Methodological Approach and Main Findings

This article examines and compares a number of models that predict listener evaluations of melodic complexity on several datasets of monophonic melodies. These models use a number of predictors, mostly drawing on structural properties of the melodies that have been previously linked in some way to conceptions of complexity. Eerola distinguishes between these properties, identifying some measures that relate to expectancy violation and some that relate to information theory.

In short, Eerola compares several different models with varying degrees of performance. Model selection, however, is complicated by the fact that model performance is dependent on the dataset. In other words, each model tends to perform well on some datasets that others perform poorly on and vice versa. Another complicating factor is that there is a lot of overlap in what the models measure. For example, the three 'expectancy-violation' models share a core of three parameters, with one model adding one extra parameter and the other adding five extra parameters. Additionally, he looks at a model that only measures likelihood of second-order scale-degree transitions, a model that only measures likelihood of second-order interval transitions, and one that combines the two.
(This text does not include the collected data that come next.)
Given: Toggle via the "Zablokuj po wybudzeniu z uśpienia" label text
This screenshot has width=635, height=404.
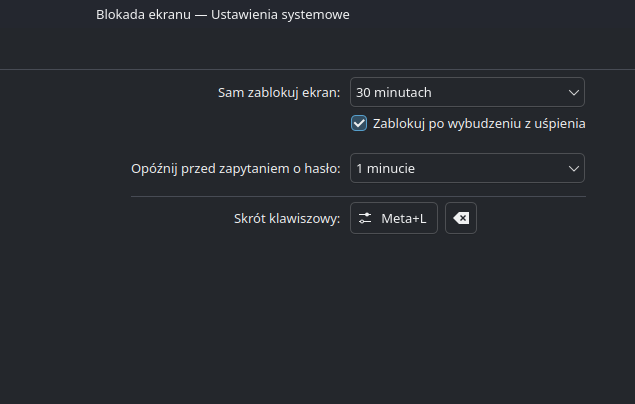Looking at the screenshot, I should click(x=479, y=124).
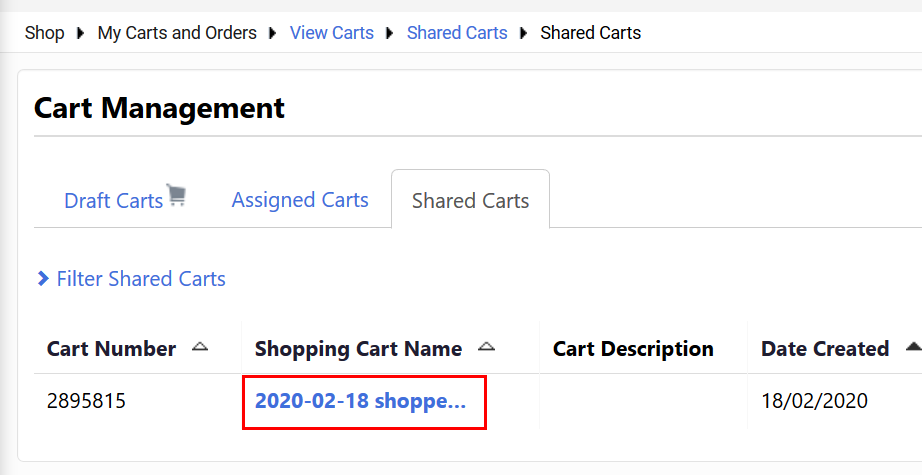Go to View Carts in the breadcrumb
This screenshot has width=922, height=475.
click(332, 33)
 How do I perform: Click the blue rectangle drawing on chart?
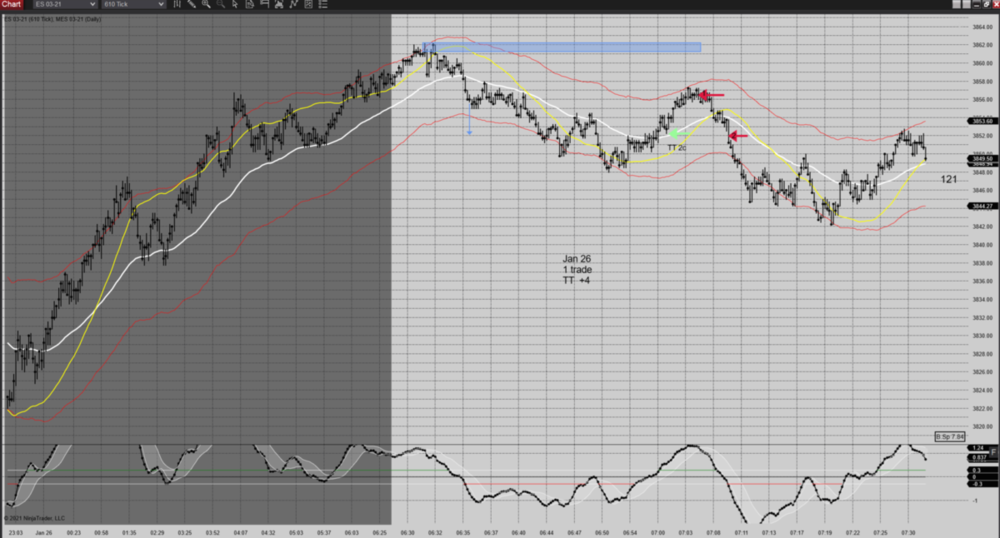click(562, 47)

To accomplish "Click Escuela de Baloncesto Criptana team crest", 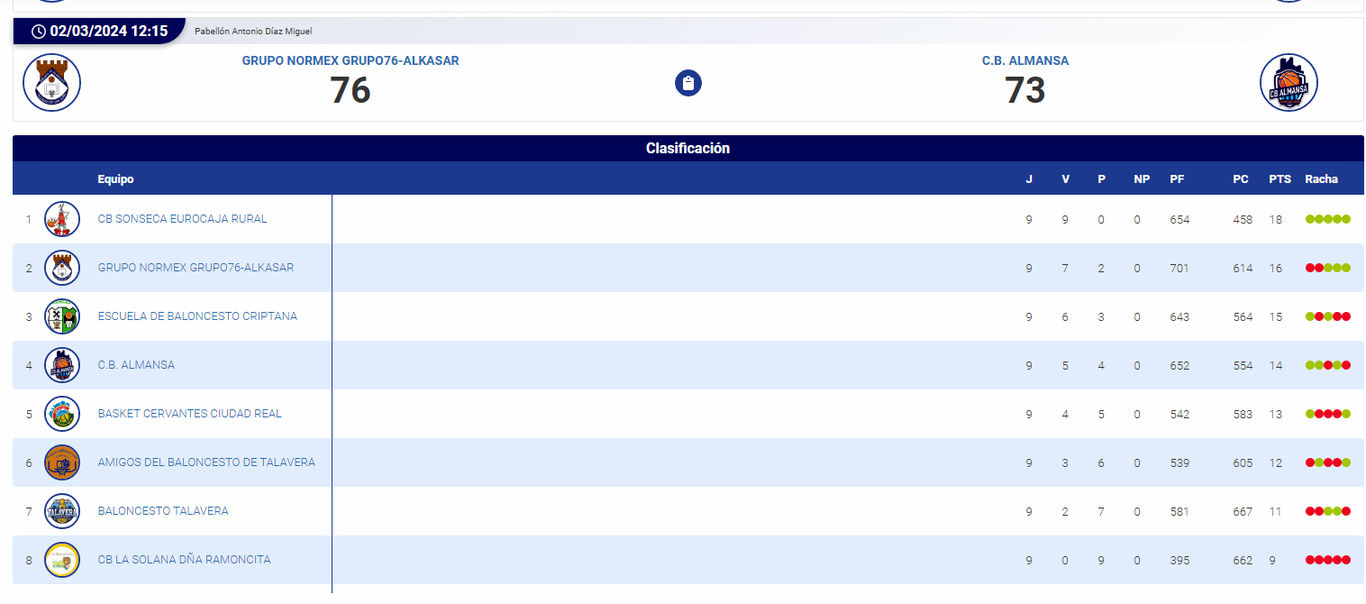I will coord(62,317).
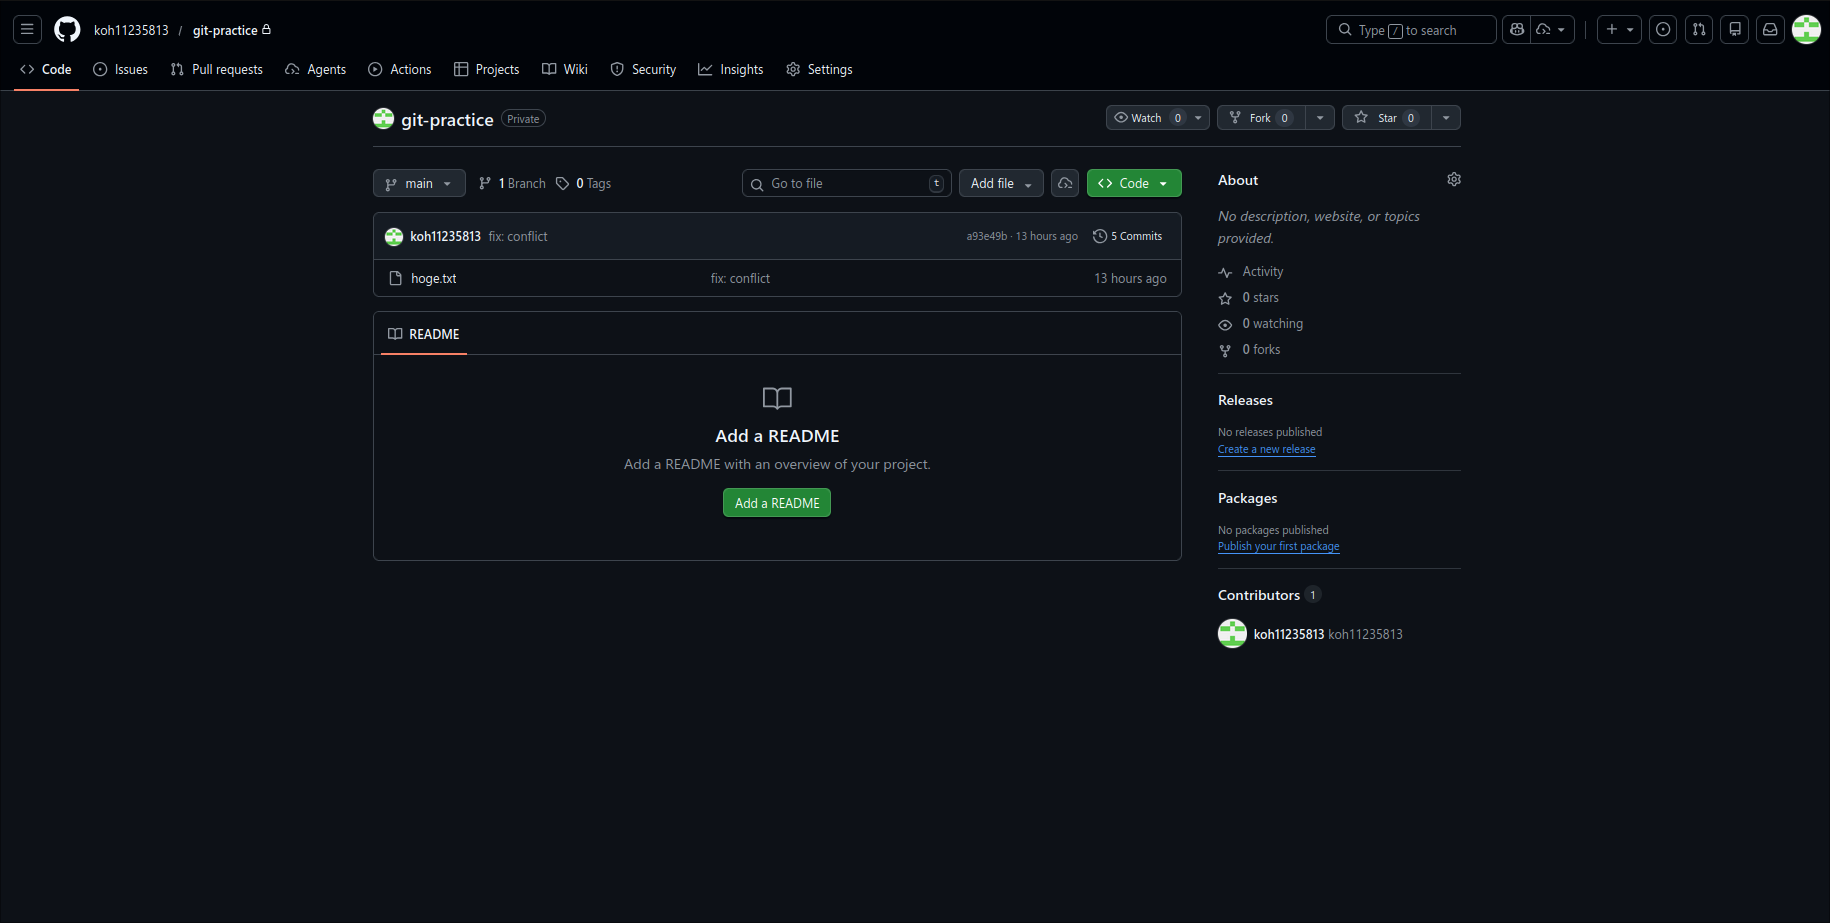
Task: Star the git-practice repository
Action: tap(1387, 118)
Ultimately, Eerola argues for the EV₄ model as the best performer for the current datasets. This model predicts listener evaluations of complexity using the predictors: 1) tonal ambiguity, 2) pitch proximity, 3) entropy of duration distribution, and 4) entropy of pitch-class distribution. This model was able to account for 44.7% of the variance in listener ratings of melodic complexity across all datasets. Although this number is lower than some of the results from Eerola et. al (2006), in which they found that up to 89% of the variance in participant responses could be explained by the EV₁₀ model, the numbers are nevertheless quite high for an examination of such different datasets.

What is particularly interesting about Eerola's study is that it is a meta-analysis of findings from seven different experiments. The experiments span 25 years, several different authors, and represent experiments that were conducted for different reasons, so the variety is particularly rich. Even more noteworthy is the variety of musical materials used, including isochronous 12-tone rows, chromatic modifications of Frere Jacques, and highly syncopated African melodies.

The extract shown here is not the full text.